(EXTRACTED MATERIAL)
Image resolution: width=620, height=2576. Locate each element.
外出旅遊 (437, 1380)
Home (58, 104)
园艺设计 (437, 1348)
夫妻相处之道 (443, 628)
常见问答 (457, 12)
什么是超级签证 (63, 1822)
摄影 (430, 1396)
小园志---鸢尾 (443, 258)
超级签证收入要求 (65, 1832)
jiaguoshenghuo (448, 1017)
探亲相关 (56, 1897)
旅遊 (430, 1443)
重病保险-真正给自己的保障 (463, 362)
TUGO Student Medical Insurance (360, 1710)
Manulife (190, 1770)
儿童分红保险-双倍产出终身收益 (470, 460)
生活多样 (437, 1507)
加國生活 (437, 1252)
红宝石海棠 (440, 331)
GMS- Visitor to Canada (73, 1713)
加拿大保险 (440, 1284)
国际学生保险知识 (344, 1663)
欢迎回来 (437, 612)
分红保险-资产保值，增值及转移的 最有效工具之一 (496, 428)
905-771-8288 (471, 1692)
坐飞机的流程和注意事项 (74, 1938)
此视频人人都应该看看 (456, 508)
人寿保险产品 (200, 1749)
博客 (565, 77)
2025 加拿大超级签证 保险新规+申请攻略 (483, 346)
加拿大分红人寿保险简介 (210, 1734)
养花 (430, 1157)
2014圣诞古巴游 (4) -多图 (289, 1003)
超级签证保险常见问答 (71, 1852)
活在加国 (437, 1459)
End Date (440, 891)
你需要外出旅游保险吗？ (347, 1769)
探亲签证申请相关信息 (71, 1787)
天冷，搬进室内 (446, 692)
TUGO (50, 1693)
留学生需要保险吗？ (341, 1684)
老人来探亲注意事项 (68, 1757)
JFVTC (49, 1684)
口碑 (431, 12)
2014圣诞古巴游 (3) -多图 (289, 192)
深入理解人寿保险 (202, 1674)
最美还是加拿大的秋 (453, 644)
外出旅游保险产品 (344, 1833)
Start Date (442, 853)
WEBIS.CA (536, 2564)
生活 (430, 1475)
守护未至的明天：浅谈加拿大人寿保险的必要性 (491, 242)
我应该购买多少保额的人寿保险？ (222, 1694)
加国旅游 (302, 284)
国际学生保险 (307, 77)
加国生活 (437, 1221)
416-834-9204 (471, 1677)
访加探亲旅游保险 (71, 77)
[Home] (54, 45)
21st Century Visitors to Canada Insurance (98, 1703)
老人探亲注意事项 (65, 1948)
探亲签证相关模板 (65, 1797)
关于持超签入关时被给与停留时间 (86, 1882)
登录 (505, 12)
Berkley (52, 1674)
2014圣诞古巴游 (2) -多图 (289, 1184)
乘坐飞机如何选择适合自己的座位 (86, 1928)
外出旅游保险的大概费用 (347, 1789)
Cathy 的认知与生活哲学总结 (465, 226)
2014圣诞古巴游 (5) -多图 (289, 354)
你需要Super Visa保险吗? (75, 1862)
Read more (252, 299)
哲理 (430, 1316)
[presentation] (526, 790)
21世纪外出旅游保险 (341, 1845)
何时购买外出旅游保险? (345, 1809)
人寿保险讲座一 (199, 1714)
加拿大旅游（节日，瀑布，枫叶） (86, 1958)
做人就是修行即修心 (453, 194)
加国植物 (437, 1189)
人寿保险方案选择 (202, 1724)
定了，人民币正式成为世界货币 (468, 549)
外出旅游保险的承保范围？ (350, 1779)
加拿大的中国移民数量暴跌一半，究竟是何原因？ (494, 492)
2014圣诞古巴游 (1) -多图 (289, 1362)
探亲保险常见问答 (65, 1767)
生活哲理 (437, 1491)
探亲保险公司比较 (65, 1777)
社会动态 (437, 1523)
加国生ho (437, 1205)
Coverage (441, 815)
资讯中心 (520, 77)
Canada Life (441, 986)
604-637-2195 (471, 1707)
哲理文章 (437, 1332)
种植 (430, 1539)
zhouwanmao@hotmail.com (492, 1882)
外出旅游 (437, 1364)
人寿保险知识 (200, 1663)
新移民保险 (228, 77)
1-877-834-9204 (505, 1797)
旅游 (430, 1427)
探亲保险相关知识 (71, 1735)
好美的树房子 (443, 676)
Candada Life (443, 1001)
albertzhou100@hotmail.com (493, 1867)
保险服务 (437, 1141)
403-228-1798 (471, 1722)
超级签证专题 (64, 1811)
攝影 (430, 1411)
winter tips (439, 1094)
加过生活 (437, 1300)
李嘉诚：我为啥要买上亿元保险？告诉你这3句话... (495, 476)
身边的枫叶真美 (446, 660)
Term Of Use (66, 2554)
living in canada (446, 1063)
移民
(End EXTRACTED MATERIAL)
WHAT IS NEEDED: From the data above, copy each line that holds "TUGO".

ANSWER TO THE PROBLEM:
TUGO Student Medical Insurance (360, 1710)
TUGO (50, 1693)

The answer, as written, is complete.